── DATA FOR ANALYSIS ──

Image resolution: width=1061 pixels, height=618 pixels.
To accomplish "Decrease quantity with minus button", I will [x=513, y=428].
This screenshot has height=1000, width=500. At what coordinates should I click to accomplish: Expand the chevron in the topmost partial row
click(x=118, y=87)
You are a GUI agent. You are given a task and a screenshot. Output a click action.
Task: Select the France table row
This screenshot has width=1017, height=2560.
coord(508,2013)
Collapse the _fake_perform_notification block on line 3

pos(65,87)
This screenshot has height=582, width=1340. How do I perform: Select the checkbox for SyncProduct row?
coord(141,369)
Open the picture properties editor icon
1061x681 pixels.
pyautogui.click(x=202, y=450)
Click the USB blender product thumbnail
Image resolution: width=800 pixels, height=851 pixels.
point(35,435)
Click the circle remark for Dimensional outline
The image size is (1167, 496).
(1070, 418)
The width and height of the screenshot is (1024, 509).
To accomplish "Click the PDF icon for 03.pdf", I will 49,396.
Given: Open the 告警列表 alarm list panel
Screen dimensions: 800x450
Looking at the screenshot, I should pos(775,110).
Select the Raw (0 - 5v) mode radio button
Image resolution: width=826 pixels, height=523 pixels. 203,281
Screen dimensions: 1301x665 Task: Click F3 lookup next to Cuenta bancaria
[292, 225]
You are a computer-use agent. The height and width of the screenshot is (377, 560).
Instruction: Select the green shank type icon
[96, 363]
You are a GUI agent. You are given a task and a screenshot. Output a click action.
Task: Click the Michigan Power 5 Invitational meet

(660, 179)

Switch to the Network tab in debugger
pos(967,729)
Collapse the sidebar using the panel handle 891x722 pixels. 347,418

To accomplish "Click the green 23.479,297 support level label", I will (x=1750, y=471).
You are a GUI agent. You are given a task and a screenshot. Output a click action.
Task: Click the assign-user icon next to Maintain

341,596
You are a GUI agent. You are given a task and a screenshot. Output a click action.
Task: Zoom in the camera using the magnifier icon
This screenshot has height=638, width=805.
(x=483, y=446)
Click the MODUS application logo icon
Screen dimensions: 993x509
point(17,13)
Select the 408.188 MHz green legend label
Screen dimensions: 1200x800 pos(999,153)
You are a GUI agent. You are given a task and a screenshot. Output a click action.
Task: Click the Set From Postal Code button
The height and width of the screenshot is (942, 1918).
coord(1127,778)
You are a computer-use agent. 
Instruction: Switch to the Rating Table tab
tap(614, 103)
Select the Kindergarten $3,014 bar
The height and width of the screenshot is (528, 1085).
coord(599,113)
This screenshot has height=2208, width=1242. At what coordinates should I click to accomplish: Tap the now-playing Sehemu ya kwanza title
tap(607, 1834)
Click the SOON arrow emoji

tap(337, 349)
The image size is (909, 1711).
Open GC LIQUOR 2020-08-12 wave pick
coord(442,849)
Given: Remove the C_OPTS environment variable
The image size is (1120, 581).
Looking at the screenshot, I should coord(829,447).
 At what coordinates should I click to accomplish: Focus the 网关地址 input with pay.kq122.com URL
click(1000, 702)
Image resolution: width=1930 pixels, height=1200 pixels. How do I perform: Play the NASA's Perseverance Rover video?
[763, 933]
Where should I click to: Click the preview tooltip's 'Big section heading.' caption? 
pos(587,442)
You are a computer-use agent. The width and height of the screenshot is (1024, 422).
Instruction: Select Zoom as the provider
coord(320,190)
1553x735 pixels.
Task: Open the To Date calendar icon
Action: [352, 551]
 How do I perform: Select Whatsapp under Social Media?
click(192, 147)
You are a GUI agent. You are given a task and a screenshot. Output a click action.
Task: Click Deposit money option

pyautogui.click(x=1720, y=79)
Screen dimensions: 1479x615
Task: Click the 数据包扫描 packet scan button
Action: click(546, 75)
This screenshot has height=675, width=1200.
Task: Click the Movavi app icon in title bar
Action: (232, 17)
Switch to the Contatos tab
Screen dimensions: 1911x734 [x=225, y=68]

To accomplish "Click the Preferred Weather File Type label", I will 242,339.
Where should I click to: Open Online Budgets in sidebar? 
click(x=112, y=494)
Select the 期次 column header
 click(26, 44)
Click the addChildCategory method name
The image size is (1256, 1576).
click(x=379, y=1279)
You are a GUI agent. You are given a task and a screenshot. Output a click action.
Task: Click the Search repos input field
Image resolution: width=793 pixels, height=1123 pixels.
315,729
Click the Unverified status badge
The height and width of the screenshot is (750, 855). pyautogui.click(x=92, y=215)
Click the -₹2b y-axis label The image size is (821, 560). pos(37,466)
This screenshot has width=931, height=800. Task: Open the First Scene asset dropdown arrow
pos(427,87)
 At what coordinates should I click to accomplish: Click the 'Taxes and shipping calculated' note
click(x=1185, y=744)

───

[TASK TO COMPLETE]
Which of the lines in the data hold the string "computer"? Report each of them by copying it.

[EXERCISE RESPONSE]
You are a computer-use agent. The height and width of the screenshot is (377, 560).
You are a computer-use agent. 
You are a computer-use agent. The width and height of the screenshot is (1024, 422).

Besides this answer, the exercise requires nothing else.